Directions:
Read the data and repeat it in full, exactly.

Material for the task:
____________

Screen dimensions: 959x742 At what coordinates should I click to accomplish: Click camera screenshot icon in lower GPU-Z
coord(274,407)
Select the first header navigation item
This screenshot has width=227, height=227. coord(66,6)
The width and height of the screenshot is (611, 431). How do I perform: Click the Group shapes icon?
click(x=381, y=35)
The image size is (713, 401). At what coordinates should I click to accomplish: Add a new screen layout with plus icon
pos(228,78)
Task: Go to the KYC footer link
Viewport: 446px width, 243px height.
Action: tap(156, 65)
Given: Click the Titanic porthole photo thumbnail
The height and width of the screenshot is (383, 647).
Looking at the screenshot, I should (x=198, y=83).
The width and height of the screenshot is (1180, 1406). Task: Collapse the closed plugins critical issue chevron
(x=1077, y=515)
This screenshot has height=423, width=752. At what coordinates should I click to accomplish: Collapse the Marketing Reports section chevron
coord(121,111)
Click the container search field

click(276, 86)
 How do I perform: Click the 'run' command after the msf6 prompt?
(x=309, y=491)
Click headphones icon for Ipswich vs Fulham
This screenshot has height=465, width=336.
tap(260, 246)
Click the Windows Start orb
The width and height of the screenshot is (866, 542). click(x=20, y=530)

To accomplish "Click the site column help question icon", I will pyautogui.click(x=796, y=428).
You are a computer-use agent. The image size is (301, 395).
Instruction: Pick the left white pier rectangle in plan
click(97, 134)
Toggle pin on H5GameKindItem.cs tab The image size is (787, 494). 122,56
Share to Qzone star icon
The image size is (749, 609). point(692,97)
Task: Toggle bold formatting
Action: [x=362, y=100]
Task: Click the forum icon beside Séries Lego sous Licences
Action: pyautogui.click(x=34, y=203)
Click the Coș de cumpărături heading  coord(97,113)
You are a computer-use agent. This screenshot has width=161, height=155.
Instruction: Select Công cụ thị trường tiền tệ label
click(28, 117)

____________

The answer:
Screen dimensions: 959x742 At what coordinates should I click to accomplish: Click camera screenshot icon in lower GPU-Z
coord(274,407)
Select the first header navigation item
This screenshot has width=227, height=227. coord(66,6)
The width and height of the screenshot is (611, 431). How do I perform: Click the Group shapes icon?
click(x=381, y=35)
The image size is (713, 401). At what coordinates should I click to accomplish: Add a new screen layout with plus icon
pos(228,78)
Task: Go to the KYC footer link
Viewport: 446px width, 243px height.
Action: tap(156, 65)
Given: Click the Titanic porthole photo thumbnail
The height and width of the screenshot is (383, 647).
Looking at the screenshot, I should (x=198, y=83).
The width and height of the screenshot is (1180, 1406). Task: Collapse the closed plugins critical issue chevron
(x=1077, y=515)
This screenshot has height=423, width=752. At what coordinates should I click to accomplish: Collapse the Marketing Reports section chevron
coord(121,111)
Click the container search field

click(276, 86)
 How do I perform: Click the 'run' command after the msf6 prompt?
(x=309, y=491)
Click headphones icon for Ipswich vs Fulham
This screenshot has height=465, width=336.
tap(260, 246)
Click the Windows Start orb
The width and height of the screenshot is (866, 542). click(x=20, y=530)

To accomplish "Click the site column help question icon", I will pyautogui.click(x=796, y=428).
You are a computer-use agent. The image size is (301, 395).
Instruction: Pick the left white pier rectangle in plan
click(97, 134)
Toggle pin on H5GameKindItem.cs tab The image size is (787, 494). 122,56
Share to Qzone star icon
The image size is (749, 609). point(692,97)
Task: Toggle bold formatting
Action: [x=362, y=100]
Task: Click the forum icon beside Séries Lego sous Licences
Action: pyautogui.click(x=34, y=203)
Click the Coș de cumpărături heading  coord(97,113)
You are a computer-use agent. This screenshot has width=161, height=155.
Instruction: Select Công cụ thị trường tiền tệ label
click(28, 117)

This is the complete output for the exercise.